AMENDMENT NO. 1 TO AMENDED AND RESTATED RIGHTS AGREEMENT
Exhibit 4.1
AMENDMENT NO. 1
TO AMENDED AND RESTATED RIGHTS AGREEMENT
THIS AMENDMENT No. 1, dated as of October 17, 2006 (this “Amendment”), to the Amended and Restated Rights Agreement dated as of September 14, 2006 (the “Rights Agreement”; except as otherwise expressly provided herein, capitalized terms used but not defined herein shall have the meanings set forth in the Rights Agreement), between CBOT Holdings, Inc, a Delaware corporation. (“CBOT”) and Computershare Investor Services LLC, as Rights Agent (the “Rights Agent”).
WHEREAS, CBOT, Board of Trade of the City of Chicago, Inc,. a Delaware nonstock corporation, and Chicago Mercantile Exchange Holdings Inc., a Delaware corporation (“CME”), have proposed to enter into an Agreement and Plan of Merger to be dated the date hereof (the “Merger Agreement”);
WHEREAS, CBOT desires to amend the Rights Agreement to render the Rights inapplicable to the Merger (as defined in the Merger Agreement) and the other transactions contemplated by the Merger Agreement;
WHEREAS, CBOT deems this Amendment to be necessary and desirable and in the best interests of the holders of the Rights and has duly approved this Amendment; and
WHEREAS, Section 28 of the Rights Agreement permits CBOT and the Rights Agent at any time prior to the time any Person becomes an Acquiring Person to amend the Rights Agreement in the manner provided herein.
NOW, THEREFORE, CBOT and the Rights Agent agree as follows:
SECTION 1. Amendments to the Rights Agreement. The Rights Agreement is hereby amended as follows:
(a) Section 1 of the Rights Agreement is hereby amended by adding the following subsections at the end of such Section 1:
(jj) “CME” shall have the meaning ascribed to such term in the Merger Agreement.
(kk) “CME Group” shall have the meaning set forth in Section 1(a).
(ll) “Merger” shall have the meaning ascribed to such term in the Merger Agreement.
(mm) “Effective Time” shall have the meaning set forth in Section 7(a).
(nn) “Exempted Transaction” shall have the meaning set forth in Section 1(a).
(oo) “Merger Agreement” shall mean the Agreement and Plan of Merger dated as of October 17, 2006, by and among the Corporation, Sub and CME.
(b) Section 1(a) shall be amended by inserting the following at the end of such Section 1(a):
“Notwithstanding anything in this Section 1(a) or the Rights Agreement to the contrary, neither CME nor any of its Affiliates (collectively, the “CME Group”) shall be, or shall be deemed to be, an Acquiring Person, either individually or collectively, solely by virtue of (A) the execution and delivery of the Merger Agreement; (B) the announcement of the Merger Agreement or the Merger; (C) the consummation of the Merger; or (D) the consummation of the other transactions contemplated by the Merger Agreement upon the terms and conditions of the Merger Agreement. Each event described in clauses (A), (B), (C) and (D) above is referred to herein as an “Exempted Transaction”.”

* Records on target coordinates
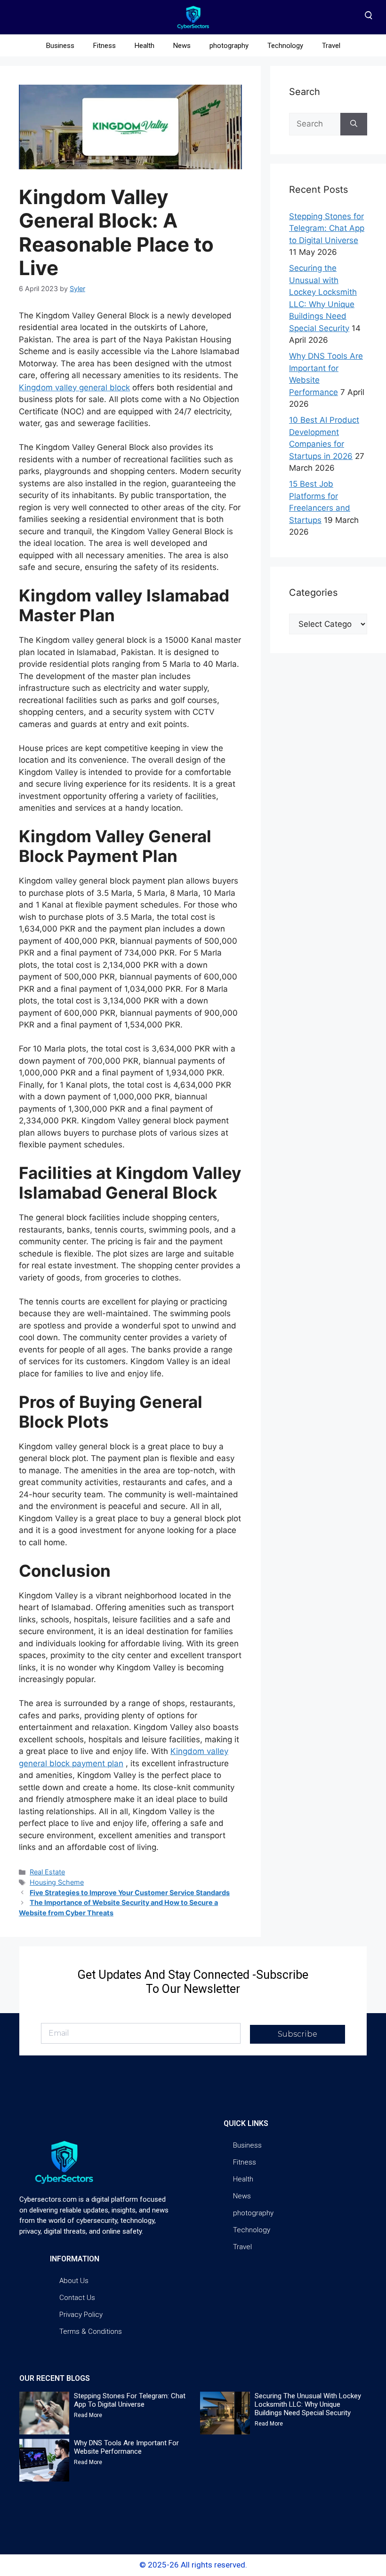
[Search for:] (314, 124)
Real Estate (47, 1872)
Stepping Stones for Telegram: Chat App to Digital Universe (326, 228)
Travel (331, 45)
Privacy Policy (81, 2314)
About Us (73, 2280)
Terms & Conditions (90, 2331)
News (182, 45)
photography (229, 45)
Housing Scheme (57, 1882)
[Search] (353, 124)
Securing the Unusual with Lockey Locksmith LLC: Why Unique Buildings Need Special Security (308, 2404)
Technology (285, 45)
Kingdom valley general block (74, 387)
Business (60, 45)
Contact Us (77, 2297)
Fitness (104, 45)
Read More (88, 2415)
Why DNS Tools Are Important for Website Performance (126, 2447)
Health (144, 45)
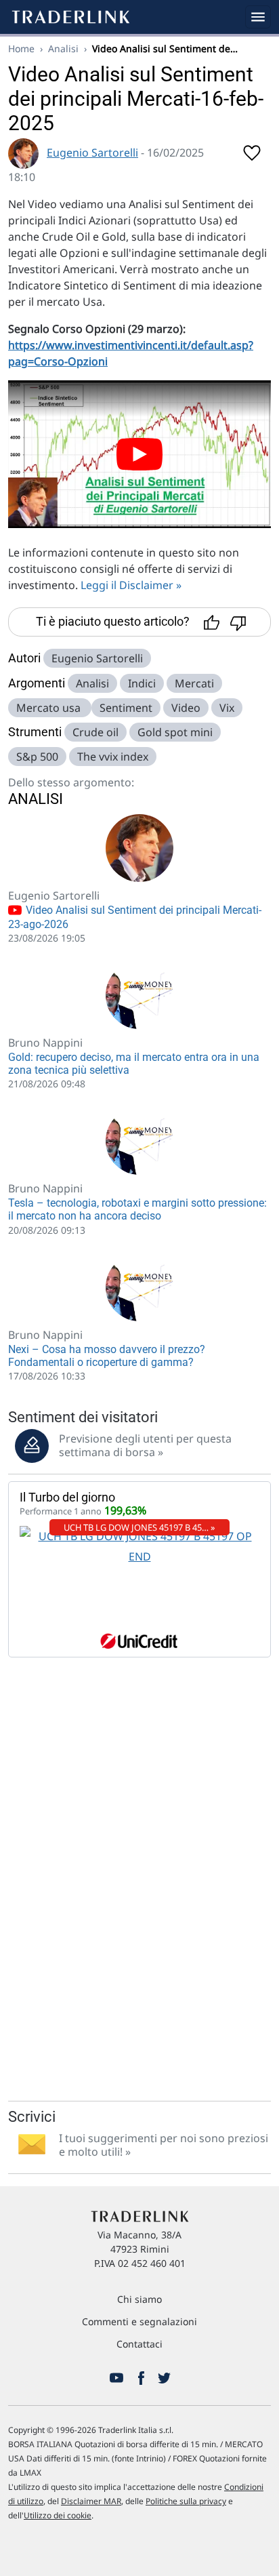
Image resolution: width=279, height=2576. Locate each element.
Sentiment (126, 707)
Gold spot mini (175, 732)
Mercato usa (49, 707)
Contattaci (139, 2343)
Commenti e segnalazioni (139, 2321)
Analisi (63, 48)
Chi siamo (139, 2299)
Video (185, 707)
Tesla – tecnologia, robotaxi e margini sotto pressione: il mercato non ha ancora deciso (137, 1209)
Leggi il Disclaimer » (131, 585)
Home (21, 48)
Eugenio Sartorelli (92, 152)
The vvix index (112, 756)
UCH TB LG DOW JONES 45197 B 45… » (139, 1527)
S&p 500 (37, 756)
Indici (142, 683)
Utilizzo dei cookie (57, 2515)
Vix (226, 707)
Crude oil (95, 732)
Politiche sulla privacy (186, 2501)
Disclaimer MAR (91, 2501)
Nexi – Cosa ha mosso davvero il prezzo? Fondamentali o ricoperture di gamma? (106, 1356)
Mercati (194, 683)
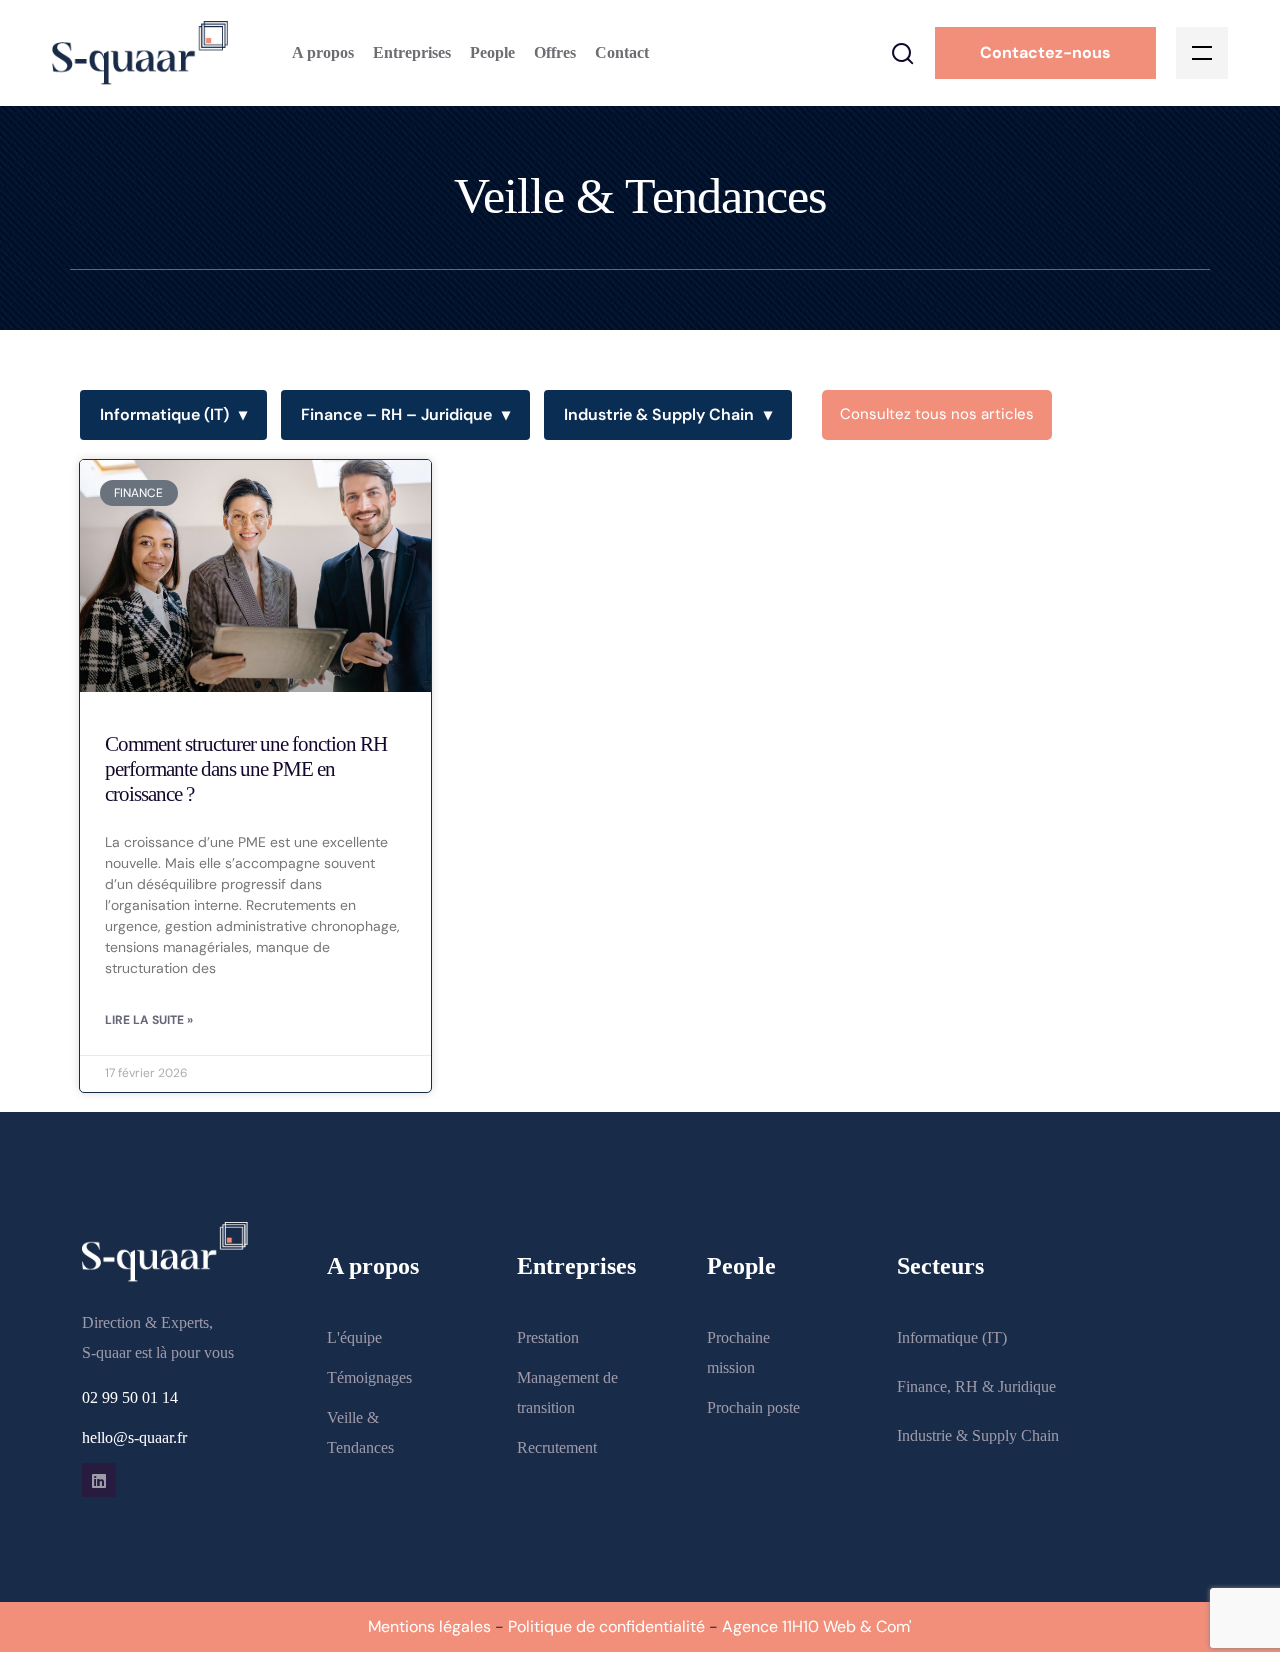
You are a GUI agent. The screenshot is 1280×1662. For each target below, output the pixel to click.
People (492, 52)
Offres (555, 52)
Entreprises (412, 52)
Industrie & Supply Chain (668, 414)
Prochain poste (753, 1407)
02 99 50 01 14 (130, 1397)
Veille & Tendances (360, 1432)
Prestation (548, 1337)
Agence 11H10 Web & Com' (817, 1626)
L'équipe (354, 1337)
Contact (622, 52)
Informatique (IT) (173, 414)
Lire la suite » (149, 1020)
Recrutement (557, 1447)
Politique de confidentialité (606, 1626)
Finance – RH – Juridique (405, 414)
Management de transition (567, 1392)
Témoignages (369, 1377)
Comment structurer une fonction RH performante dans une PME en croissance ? (246, 769)
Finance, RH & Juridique (976, 1386)
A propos (323, 52)
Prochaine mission (738, 1352)
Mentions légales (429, 1626)
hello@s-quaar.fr (134, 1437)
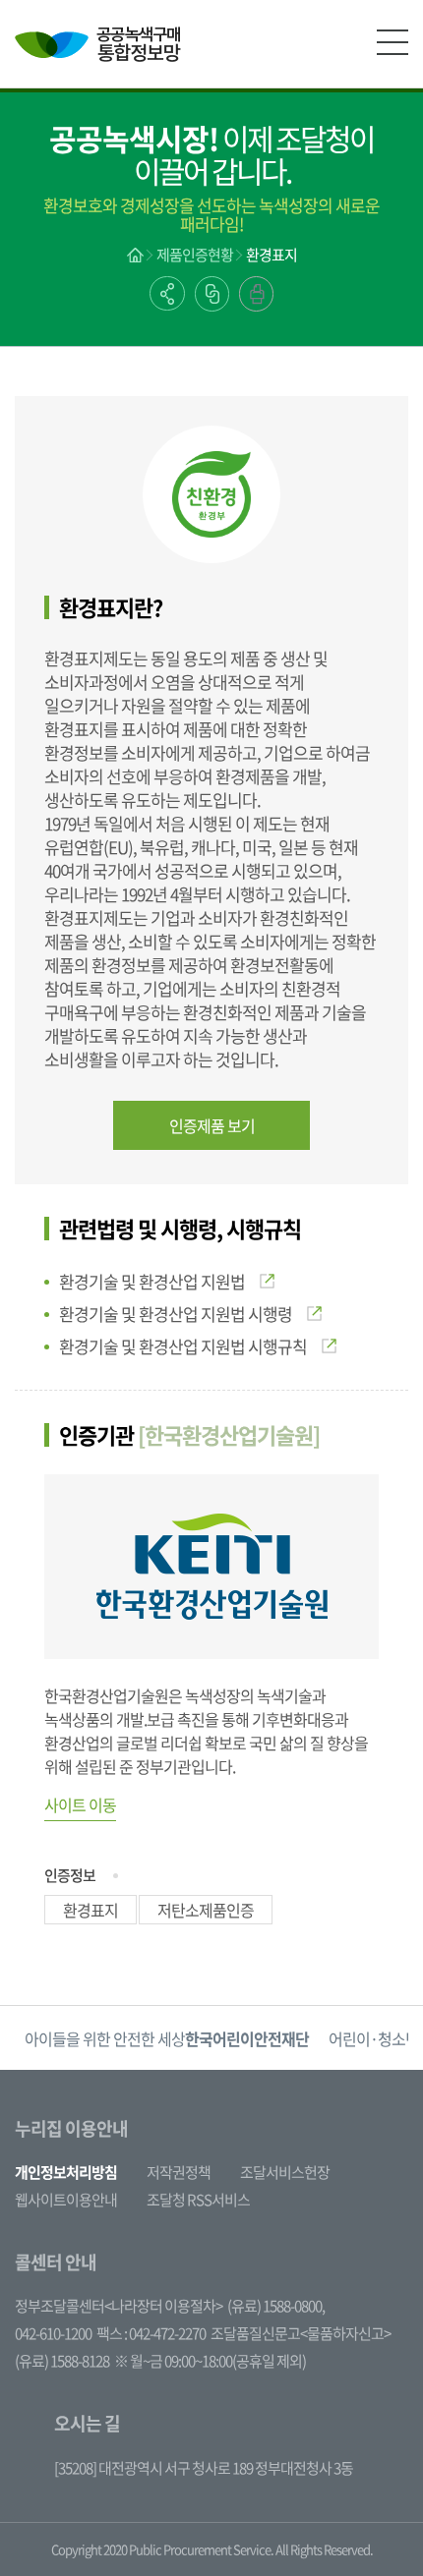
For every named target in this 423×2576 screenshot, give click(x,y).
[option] (167, 2038)
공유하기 (167, 293)
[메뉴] (392, 42)
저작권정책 (179, 2172)
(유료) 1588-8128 (62, 2361)
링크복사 (212, 294)
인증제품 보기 (212, 1125)
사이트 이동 (80, 1804)
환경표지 (271, 254)
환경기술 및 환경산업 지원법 (152, 1281)
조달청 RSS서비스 (198, 2199)
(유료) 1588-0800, (276, 2306)
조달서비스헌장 (285, 2172)
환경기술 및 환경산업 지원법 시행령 (175, 1313)
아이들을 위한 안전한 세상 (167, 2038)
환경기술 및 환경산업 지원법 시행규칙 (183, 1346)
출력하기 (256, 294)
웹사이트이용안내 (66, 2199)
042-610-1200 (53, 2333)
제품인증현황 (194, 254)
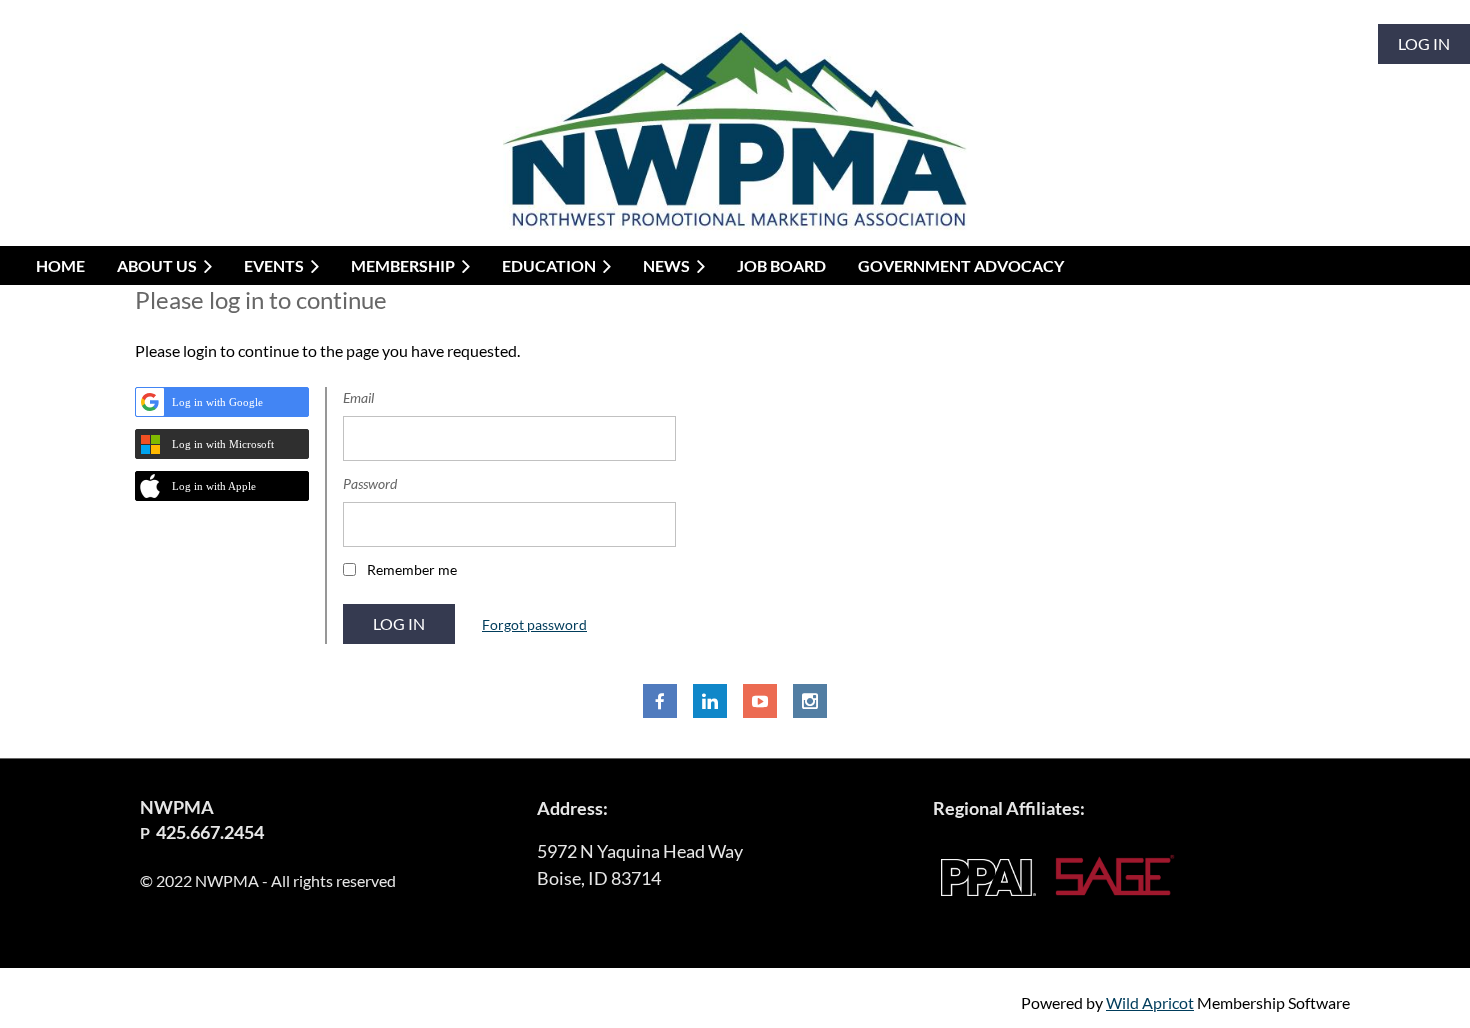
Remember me (412, 569)
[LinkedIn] (710, 701)
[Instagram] (810, 701)
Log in (1424, 43)
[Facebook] (660, 701)
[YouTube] (760, 701)
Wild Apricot (1150, 1002)
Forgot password (534, 624)
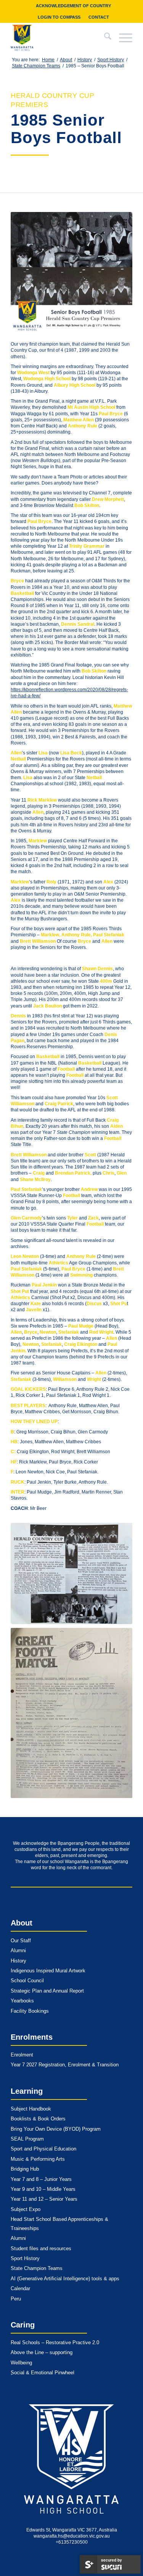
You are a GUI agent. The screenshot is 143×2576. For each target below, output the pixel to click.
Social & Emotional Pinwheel (42, 2372)
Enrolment (22, 2055)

* Set tasks
1: Reproduce the part of the rights agreement amendment that starts at "NOW, THEREFORE, CBOT" and ends at "Sub and CME.", word for word.
2: Please shorten the paragraph of the rights agreement amendment that begins "WHEREAS, Section 28 of the Rights Agreement" into one brief sentence that keeps its main facts.
3: According to the rights agreement amendment, as of what date is the Amended and Restated Rights Agreement dated?
None of these records are needed for the work that comes next.

* Solutions for each task
1:
NOW, THEREFORE, CBOT and the Rights Agent agree as follows:
SECTION 1. Amendments to the Rights Agreement. The Rights Agreement is hereby amended as follows:
(a) Section 1 of the Rights Agreement is hereby amended by adding the following subsections at the end of such Section 1:
(jj) “CME” shall have the meaning ascribed to such term in the Merger Agreement.
(kk) “CME Group” shall have the meaning set forth in Section 1(a).
(ll) “Merger” shall have the meaning ascribed to such term in the Merger Agreement.
(mm) “Effective Time” shall have the meaning set forth in Section 7(a).
(nn) “Exempted Transaction” shall have the meaning set forth in Section 1(a).
(oo) “Merger Agreement” shall mean the Agreement and Plan of Merger dated as of October 17, 2006, by and among the Corporation, Sub and CME.

2: Section 28 of the Rights Agreement lets CBOT and the Rights Agent amend the agreement at any time before any Person becomes an Acquiring Person.

3: September 14, 2006.